(TEXT PROVIDED Opens)


  1. nicholas September 29, 2010 at 7:43 pm Permalink

    Exiting indeed, though it would be even more exiting if we could pay a visit :)

  2. Kevin H September 29, 2010 at 9:16 pm Permalink

    The mass of the planet is >= 3.1 times the mass of the earth according to wikipedia, with similar density to earth that’d be >= 1.45 the size of earth, which means the surface gravity wold be something like >= 1.45 times that of earth, so I don’t know if I’d like to vacation to a place where I weighed 82 Lbs more, but probably would be a perfect place to train special forces.

  3. insanesage September 29, 2010 at 11:04 pm Permalink

    Kevin I would hope that your “special forces” that are being trained are for protecting humanity against anything that might be out there and not against each other. If it were to fight each other we wouldn’t be there at all. Getting to another planet will take all of humanity working together.

(TEXT PROVIDED Closes)
(RECORDS SUPPLIED Opens)

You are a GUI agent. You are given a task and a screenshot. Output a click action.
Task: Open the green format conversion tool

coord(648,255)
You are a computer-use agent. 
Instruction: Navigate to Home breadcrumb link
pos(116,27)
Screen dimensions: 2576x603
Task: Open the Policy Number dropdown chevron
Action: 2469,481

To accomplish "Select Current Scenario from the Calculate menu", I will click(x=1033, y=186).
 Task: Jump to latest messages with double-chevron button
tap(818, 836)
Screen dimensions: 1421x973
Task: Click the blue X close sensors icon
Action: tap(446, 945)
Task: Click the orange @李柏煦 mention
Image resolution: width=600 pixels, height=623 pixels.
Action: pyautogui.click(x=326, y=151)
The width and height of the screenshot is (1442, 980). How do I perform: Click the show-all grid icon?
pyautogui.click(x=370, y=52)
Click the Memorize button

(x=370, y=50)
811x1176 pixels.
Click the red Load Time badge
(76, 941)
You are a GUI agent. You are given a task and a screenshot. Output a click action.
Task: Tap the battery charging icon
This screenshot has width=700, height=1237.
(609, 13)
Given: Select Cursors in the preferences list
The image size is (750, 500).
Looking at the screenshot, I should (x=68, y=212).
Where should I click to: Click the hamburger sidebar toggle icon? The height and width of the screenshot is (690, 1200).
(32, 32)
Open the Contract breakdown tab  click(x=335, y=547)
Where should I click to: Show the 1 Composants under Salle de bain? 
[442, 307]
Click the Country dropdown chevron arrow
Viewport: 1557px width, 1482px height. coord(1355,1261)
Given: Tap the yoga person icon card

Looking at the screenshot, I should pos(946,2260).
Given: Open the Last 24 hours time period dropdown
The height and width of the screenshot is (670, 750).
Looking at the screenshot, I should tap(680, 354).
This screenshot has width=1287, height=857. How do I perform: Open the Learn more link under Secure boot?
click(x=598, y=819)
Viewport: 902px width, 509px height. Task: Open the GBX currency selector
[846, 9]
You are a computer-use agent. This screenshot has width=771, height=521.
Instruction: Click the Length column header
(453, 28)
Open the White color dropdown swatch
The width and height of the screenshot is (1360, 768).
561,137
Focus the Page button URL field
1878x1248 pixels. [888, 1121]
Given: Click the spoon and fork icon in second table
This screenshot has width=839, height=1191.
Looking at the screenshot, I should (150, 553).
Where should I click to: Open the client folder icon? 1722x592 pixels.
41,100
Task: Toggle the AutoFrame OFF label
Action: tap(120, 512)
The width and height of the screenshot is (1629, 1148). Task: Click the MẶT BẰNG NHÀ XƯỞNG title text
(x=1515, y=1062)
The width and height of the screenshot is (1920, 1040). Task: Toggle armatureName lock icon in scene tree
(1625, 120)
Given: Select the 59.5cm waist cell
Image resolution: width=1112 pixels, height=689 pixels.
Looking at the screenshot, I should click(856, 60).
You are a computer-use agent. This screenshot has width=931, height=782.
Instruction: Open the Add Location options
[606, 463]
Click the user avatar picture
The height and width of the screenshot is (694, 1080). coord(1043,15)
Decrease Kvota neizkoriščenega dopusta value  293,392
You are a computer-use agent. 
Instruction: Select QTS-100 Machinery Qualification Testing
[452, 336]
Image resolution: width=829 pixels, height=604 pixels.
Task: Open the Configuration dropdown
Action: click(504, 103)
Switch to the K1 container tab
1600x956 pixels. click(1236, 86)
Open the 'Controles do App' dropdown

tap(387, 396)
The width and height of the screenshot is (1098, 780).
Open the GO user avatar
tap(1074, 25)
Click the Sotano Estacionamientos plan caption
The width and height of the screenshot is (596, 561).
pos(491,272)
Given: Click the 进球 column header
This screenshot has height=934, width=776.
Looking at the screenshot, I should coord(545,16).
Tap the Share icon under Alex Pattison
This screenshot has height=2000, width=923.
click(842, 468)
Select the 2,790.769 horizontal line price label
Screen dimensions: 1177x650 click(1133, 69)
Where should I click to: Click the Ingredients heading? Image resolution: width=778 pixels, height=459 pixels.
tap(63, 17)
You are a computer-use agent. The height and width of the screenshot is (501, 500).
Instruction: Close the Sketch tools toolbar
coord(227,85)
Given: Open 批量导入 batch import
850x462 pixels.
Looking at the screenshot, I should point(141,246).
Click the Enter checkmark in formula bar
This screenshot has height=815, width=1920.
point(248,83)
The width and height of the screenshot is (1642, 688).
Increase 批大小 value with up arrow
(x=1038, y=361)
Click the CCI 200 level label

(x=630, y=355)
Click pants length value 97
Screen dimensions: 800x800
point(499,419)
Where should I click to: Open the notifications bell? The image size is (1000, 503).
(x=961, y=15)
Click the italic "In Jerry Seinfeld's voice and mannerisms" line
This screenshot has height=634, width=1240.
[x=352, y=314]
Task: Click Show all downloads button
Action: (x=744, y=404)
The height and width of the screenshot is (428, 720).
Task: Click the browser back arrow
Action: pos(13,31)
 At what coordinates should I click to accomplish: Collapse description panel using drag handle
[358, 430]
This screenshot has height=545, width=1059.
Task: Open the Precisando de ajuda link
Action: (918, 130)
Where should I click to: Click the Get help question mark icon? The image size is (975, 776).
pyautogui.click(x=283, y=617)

(RECORDS SUPPLIED Closes)

WORK ORDER 1. In the comment thread, why does Kevin H think the planet's surface gravity would be at least 1.45 times Earth's?
WORK ORDER 2. According to Kevin H in the comment thread, how much more would he weigh on the planet?
Rely only on the comment thread for your answers.

REPLY 1. Wikipedia says the planet has at least 3.1 times Earth's mass. With a density like Earth's, that makes it at least 1.45 times Earth's size, so its surface gravity would be roughly at least 1.45 times Earth's.

REPLY 2. 82 pounds more.